EXERCISE DETAILS =>
According to the text below on the steps of getting a borehole drilled, which body evaluates the hydrogeologist's report and gives written authority to construct the borehole?

There are several steps involved between the time you decide to invest in a borehole and getting water pumped out of the earth. We have outlined the steps for you here below.

01. Site Pre-Visit

Before a borehole is drilled, a hydrogeological survey is carried out. it comprises of a site pre-visit, geophysical & hydrogeological investigations. A site pre-visit is carried out as the initial step so as to generate a datum reference for further borehole site investigations. This involves studying the general topography and understanding the geological set up of the area to be investigated. Geophysical methods are further used in hydrogeological assessment of the subsurface conditions.

02. Site Survey

A Hydro-geological survey is necessary at the proposed site before drilling of the borehole begins. The surveys help to ascertain suitable sites for exploration of significant quantities of groundwater. In return this ensure the best point is selected according to the geological data and the client’s need. The hydro geological data, graphs, maps, and cross section profiles obtained from the survey are used in determining drilling depth and other aspects.

03. Drilling authorization

Once the drilling point is identified, the hydro geologist will do a report of the findings and have it submitted to the Water Resource Authority who will in turn evaluate it and give written authority to construct the borehole. This authorization gives the go ahead to drill. It is also important to carry out an E.I.A (Environmental Impact Assessment) of the project. This will allow the issuance of the NEMA license.
This is in conformity with the requirement of the Environment management and coordination amendment act (2015) and the environmental impact assessment and audit regulations,2013 for approval of the proposed borehole development project.

04. Site Mobilization

Involves the preparation and the movement of equipment, personnel, supplies and incidentals to the project site. It includes the transferring to the job site all plants, equipment, materials, personnel, supplies and all items necessary for the commencement and completion of the work. It also entails the setting up of all equipment, plants and other accessories until they are ready for use.

05. Drilling

After everything has been set up and inspected at the site, drilling starts The drilling can either be done using the rotary mud flush technique or rotary air percussion and flush method.

06. Rock Sampling

To develop relevant and accurate geotechnical evaluations and assessments it is necessary to collect representative subsurface rock/soil samples. These samples are collected at set intervals. Struck and water rest levels are constantly recorded. The process allows an estimate to be made of the yield of each individual aquifer.

07. Well Development

Is the act of cleaning out the clay and silt introduced during the drilling process as well as the finer part of the aquifer directly around the well screen prior to putting the well into use. This helps increase the rate of water movement from the aquifer into the well, stabilizes the aquifer to prevent sand pumping, and removes organic and inorganic material which may inhibit effective well disinfection.

Saved data entries
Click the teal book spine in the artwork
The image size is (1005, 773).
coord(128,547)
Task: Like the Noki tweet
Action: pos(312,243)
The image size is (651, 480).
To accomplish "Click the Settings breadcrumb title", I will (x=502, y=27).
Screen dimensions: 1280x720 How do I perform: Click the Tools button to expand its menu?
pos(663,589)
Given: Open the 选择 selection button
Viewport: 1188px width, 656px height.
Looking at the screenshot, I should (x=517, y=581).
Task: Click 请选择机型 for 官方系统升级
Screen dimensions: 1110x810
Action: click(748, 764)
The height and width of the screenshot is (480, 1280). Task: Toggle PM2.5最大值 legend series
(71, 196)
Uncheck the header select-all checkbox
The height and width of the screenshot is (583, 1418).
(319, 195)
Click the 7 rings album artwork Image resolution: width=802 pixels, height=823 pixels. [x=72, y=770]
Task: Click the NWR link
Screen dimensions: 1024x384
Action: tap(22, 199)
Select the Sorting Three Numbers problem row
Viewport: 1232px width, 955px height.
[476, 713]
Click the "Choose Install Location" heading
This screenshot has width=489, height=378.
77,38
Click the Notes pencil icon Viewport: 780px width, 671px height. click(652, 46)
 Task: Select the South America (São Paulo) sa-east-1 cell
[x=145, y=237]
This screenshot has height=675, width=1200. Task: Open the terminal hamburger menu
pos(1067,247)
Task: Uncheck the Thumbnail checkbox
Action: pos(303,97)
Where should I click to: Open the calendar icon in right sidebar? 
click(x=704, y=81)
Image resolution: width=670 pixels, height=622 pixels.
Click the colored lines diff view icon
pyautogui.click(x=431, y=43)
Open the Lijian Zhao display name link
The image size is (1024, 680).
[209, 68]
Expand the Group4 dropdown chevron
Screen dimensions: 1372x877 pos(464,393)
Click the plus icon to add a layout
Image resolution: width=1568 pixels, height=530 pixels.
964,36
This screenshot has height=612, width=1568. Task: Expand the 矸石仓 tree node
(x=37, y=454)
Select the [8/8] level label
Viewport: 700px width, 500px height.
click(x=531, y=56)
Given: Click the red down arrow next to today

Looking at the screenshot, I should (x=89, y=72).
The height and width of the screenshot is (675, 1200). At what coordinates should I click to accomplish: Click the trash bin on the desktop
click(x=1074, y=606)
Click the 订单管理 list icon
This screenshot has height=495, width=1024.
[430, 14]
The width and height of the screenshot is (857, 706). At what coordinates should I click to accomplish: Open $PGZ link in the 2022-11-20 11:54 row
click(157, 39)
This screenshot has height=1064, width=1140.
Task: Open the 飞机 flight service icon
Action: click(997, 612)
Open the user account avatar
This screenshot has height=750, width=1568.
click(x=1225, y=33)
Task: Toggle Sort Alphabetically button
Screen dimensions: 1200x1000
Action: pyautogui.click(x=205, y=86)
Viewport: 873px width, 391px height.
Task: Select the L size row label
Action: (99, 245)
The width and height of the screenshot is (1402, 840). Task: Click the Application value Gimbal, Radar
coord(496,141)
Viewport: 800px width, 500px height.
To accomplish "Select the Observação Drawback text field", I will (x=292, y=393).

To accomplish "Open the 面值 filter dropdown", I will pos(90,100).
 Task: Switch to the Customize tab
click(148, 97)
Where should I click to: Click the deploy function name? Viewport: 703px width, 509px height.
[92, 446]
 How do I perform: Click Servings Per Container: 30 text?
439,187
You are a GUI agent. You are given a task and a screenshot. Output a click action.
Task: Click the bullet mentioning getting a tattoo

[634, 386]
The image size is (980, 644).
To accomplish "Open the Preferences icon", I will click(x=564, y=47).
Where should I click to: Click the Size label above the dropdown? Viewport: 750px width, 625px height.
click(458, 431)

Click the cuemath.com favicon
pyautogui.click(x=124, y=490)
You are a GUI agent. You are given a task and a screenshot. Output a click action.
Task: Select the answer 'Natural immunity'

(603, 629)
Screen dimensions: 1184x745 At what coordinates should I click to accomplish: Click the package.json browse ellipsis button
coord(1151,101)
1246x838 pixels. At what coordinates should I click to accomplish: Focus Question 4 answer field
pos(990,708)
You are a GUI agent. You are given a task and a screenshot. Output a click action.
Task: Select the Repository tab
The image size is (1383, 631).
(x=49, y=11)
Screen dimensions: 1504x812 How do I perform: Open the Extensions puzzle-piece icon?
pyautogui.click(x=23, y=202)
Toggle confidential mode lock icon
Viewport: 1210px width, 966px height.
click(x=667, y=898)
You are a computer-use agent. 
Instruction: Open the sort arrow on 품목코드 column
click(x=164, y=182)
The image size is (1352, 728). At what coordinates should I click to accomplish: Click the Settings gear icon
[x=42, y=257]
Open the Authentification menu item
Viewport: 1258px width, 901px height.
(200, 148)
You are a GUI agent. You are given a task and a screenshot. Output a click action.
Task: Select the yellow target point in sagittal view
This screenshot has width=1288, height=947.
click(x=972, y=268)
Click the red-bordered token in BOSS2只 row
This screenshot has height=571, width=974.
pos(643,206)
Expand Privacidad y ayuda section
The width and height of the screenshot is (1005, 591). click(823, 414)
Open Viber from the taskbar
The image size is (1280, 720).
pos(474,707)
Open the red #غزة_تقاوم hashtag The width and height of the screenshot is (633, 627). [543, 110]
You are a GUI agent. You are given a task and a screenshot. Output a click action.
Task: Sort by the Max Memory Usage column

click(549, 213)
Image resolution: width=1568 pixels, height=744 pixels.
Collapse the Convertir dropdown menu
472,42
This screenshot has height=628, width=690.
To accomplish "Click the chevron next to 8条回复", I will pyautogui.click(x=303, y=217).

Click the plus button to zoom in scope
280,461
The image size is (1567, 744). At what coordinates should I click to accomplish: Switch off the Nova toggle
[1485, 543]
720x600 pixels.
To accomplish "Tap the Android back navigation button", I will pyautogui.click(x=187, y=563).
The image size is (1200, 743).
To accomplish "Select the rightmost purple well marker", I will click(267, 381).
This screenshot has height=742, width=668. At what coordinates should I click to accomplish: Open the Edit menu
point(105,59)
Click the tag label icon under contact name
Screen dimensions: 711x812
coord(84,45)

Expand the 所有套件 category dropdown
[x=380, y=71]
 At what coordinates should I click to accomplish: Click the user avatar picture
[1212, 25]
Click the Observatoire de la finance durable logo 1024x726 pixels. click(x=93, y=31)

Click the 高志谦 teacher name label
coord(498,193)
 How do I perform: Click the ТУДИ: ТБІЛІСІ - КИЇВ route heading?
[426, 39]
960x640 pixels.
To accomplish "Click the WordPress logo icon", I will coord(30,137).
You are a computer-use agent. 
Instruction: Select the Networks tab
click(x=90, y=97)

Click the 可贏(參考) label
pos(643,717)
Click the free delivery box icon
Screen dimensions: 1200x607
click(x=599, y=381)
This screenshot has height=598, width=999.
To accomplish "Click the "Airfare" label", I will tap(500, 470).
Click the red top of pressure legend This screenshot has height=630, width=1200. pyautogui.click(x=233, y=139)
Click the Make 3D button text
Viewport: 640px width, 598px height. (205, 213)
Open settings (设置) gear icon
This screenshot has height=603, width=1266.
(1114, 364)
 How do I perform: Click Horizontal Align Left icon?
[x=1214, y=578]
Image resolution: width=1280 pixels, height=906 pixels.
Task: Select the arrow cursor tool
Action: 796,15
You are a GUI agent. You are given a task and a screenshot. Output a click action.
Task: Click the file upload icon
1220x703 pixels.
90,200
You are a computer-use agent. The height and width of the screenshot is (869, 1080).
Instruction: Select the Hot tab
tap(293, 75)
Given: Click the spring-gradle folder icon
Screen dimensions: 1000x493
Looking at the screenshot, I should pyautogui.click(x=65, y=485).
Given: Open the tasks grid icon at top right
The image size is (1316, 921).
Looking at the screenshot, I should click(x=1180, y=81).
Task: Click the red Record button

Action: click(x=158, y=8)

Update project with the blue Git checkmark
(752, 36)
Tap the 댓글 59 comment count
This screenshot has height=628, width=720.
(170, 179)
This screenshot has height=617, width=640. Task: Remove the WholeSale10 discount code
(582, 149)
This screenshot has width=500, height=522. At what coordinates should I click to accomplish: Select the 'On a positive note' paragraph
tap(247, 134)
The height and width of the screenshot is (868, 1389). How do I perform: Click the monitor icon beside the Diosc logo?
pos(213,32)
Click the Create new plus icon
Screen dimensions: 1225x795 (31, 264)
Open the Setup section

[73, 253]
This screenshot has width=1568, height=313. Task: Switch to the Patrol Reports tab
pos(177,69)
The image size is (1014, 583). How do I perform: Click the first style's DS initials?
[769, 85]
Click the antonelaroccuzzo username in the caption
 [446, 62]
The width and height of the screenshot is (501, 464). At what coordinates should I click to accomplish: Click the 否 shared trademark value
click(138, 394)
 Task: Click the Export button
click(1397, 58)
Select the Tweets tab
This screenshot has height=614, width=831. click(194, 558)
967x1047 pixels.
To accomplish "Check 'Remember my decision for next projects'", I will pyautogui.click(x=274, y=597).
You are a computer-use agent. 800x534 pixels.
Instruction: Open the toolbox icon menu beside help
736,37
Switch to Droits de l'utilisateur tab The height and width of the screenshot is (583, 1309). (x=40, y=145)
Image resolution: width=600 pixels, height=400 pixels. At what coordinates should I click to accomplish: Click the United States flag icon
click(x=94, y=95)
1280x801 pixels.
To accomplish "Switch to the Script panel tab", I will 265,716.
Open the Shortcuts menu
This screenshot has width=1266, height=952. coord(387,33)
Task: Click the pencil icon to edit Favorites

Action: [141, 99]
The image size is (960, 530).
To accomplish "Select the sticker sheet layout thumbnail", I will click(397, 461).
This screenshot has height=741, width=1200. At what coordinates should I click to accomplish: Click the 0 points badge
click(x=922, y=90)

RESPONSE =>
The Water Resource Authority.